The males considerably outnumber the females.  This hold true of many of the islands of Polynesia, although the reverse of what is the case in most civilized countries.  The girls are first wooed and won, at a very tender age, by some stripling in the household in which they reside.  This, however, is a mere frolic of the affections, and no formal engagement is contracted.  By the time this first love has a little subsided, a second suitor presents himself, of graver years, and carries both boy and girl away to his own habitation.  This disinterested and generous-hearted fellow now weds the young couple – marrying damsel and lover at the same time – and all three thenceforth live together as harmoniously as so many turtles… Infidelity on either side is very rare.  No man has more than one wife, and no wife of mature years has less than two husbands, – sometimes she has three, but such instances are not frequent.

Melville witnessed few arguments, and the degree of unanimity among the Typee on most topics would be familiar to anyone who has noticed the “carbon copy” nature of opinions on political matters among the modern denizens of the ideological ingroups of the left and right.

There was one admirable trait in the general character of the Typees which, more than anything else, secured my admiration:  it was the unanimity of feeling they displayed on every occasion.  With them there hardly appeared to be any difference of opinion upon any subject whatever.  They all thought and acted alike.  I do not conceive that they could support a debating society for a single night:  there would be nothing to dispute about.

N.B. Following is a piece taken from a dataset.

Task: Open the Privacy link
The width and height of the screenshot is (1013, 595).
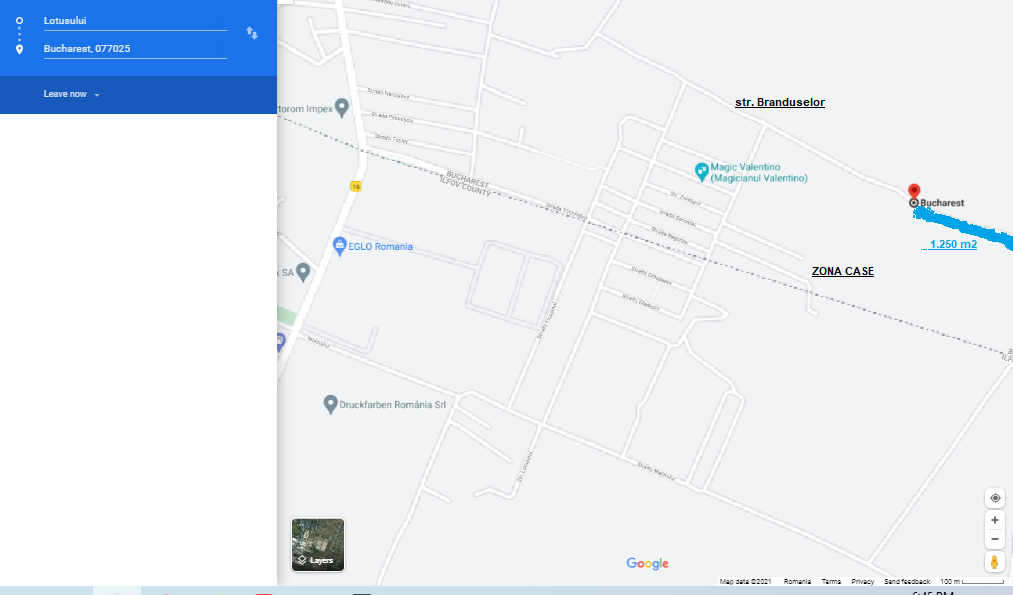Action: pos(862,581)
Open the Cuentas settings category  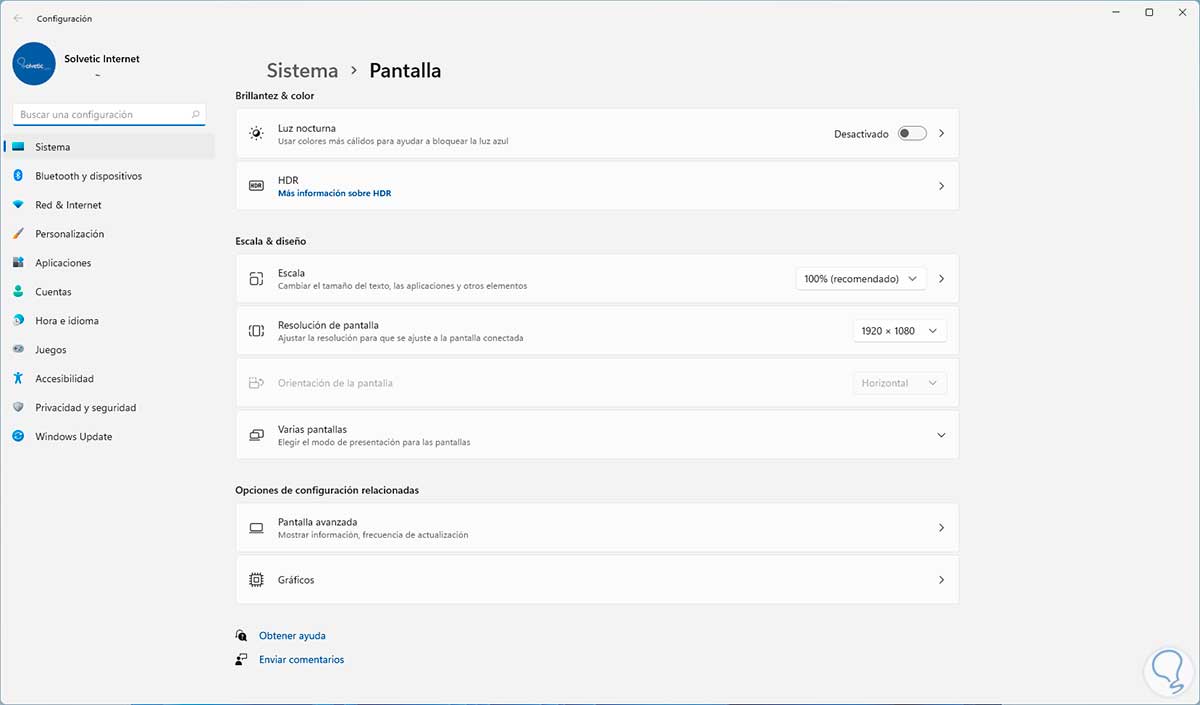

As for that ubiquitous feature of human existence, warfare, Professor van der Dennen would not have been surprised by Melville’s observations.  Another tribe, the Happar, also occupied the island home of the Typee, who attributed to them all the usual hateful qualities commonly associated with the outgroup.  For some time after his arrival, Melville had witnessed nothing of the “clamors of war,” and was beginning to think the fierce reputation of the Typee among the neighboring tribes was a myth.  However,

…subsequent events proved that I had been a little too premature in coming to this conclusion.  One day about noon, I had lain down on the mats with several of the chiefs, and had gradually sunk into a most luxurious siesta, when I was awakened by a tremendous outcry, and starting up beheld the natives seizing their spears and hurrying out, while the most puissant of the chiefs, grasping the six muskets which were ranged against the bamboos, followed after, and soon disappeared in the groves.  These movements were accompanied by wild shouts, in which “Happar, Happar,” greatly predominated.

The mayhem done in this particular campaign was not great:

The total loss of the victors on this obstinately contested affair was, in killed wounded and missing – one forefinger and part of a thumbnail (which the late proprietor brought along with him in his hand), a severely contused arm, and a considerable effusion of blood flowing from the thigh of a chief, who had received an ugly thrust from a Happar spear.

In a later battle, the Typee brought back several Happar killed.

There are many other worthy contributions to the anthropological literature among the writings of “missionaries, travelers and adventurers,” not to mention novelists like Melville.  Some of the best can be found in the two great British quarterlies of the first half of the 19th century, the Whig Edinburgh Review and the Tory Quarterly Review.  The editors held their authors to very high standards of accuracy and detail.  Occasionally one finds interesting differences between these accounts and the later descriptions of the “Men of Science.”  In view of affairs such as the collusion of the American Anthropological Association in the smear and slandering of anthropologist Napoleon Chagnon and geneticist James Neel, whose findings in their study of the South American Yanomamö people were apparently deemed politically unsuitable in some quarters, not to mention the debacle of the Blank Slate, I would be disinclined to automatically favor the latter.